**WHAT THIS EXERCISE ASKS**
1. Reproduce the part of the vowel categorization passage starting at "A GLMM tested" and ending at "from Experiment 2.".
2. In the vowel categorization passage, in which experiment was the effect of Attended Condition observed?

**PASSAGE PROVIDED**
Categorization data in filler trials again showed that the endpoints of the continua were categorized as intended with close to floor/ceiling performance (0.04 vs. 0.98 proportion of /ɛ/ responses across Experiments 2a and 2b). Categorization data in experimental trials, calculated as the proportion of /ɛ/ responses, P(/ɛ/), are presented in Fig. 7. Carrier Condition is coded as “ATTENDED F1 (ignored F1)”, with the attended carrier in capitals and the unattended carrier in lower case in parentheses. Again, as in Experiment 1, higher steps on the vowel continua led listeners to report more /ɛ/ responses. In addition, in Experiment 2a (left panel) attending to a carrier sentence with greater energy in the lower F1 range (while ignoring another carrier; blue/dark gray lines) seems to induce more /ɛ/ responses, relative to attending to a carrier sentence with greater energy in the higher F1 range (orange/light gray lines). This effect appears to be independent from the spectral characteristics of the unattended carrier (solid vs. dashed lines). However, in Experiment 2b (right panel), there does not seem to be any consistent difference between the various carrier conditions.

Fig. 7
figure 7

(Color online) Average categorization data of Experiment 2a (selective attention to talker-congruent carrier sentences) and Experiment 2b (selective attention to talker-incongruent carrier sentences). Data are plotted as the proportion of /ɛ/ responses, with the x-axis indicating steps on the vowel continua, ranging from relatively /ɪ/-like (step 1) to relatively /ɛ/-like (step 4). The various lines represent the various carrier conditions (attended F1 in capitals, ignored F1 in parentheses). The solid lines show the matching conditions (HIGH (high); LOW (low)), the dashed lines show the mismatching conditions (HIGH (low); LOW (high)). Black dots inside the panels indicate categorization data of unambiguous target steps in filler trials. Error bars enclose 1.96 × SE on either side, that is, the 95% confidence intervals

A GLMM tested for fixed effects of Continuum Step, Attended Condition (categorical predictor; deviation coding, with “high attended F1” coded as -0.5 and “low attended F1” as +0.5), and Experiment (categorical predictor; with Experiment 2a mapped onto the intercept), and all interactions. By-item random intercepts and slopes for all fixed factors were included, as well as by-participant random intercepts and slopes for Continuum Step and Attended Condition. Note that a comparison of this model to a more complex model including the additional predictor Match (comparing trials with matching vs. mismatching conditions) did not reveal a significant difference (χ2(8) = 9.974, p = 0.267). Therefore, we pooled across trials with matching and mismatching conditions in the data from Experiment 2.

This GLMM revealed a significant effect of Continuum Step (β = 2.664, SE = 0.228, z = 11.679, p < 0.001; higher P(/ɛ/) with higher continuum steps). Also, an effect of Attended Condition was observed (β = 0.565, SE = 0.232, z = 2.432, p = 0.015), indicating that attended carriers with greater energy in the lower F1 range received more /ɛ/ responses than carriers with greater energy in the higher F1 range. However, an interaction between Attended Condition and Experiment (β = -0.680, SE = 0.325, z = -2.092, p = 0.036) revealed that the effect of Attended Condition was only observed in Experiment 2a; not in Experiment 2b (i.e., the β estimate of Attended Condition: 0.565; minus 0.680 even gives a slight negative effect).

**STORED DATA**
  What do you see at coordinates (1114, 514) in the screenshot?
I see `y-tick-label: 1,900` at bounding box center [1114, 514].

**PER-TASK ANSWERS**
1.
A GLMM tested for fixed effects of Continuum Step, Attended Condition (categorical predictor; deviation coding, with “high attended F1” coded as -0.5 and “low attended F1” as +0.5), and Experiment (categorical predictor; with Experiment 2a mapped onto the intercept), and all interactions. By-item random intercepts and slopes for all fixed factors were included, as well as by-participant random intercepts and slopes for Continuum Step and Attended Condition. Note that a comparison of this model to a more complex model including the additional predictor Match (comparing trials with matching vs. mismatching conditions) did not reveal a significant difference (χ2(8) = 9.974, p = 0.267). Therefore, we pooled across trials with matching and mismatching conditions in the data from Experiment 2.

2. Only in Experiment 2a, not in Experiment 2b.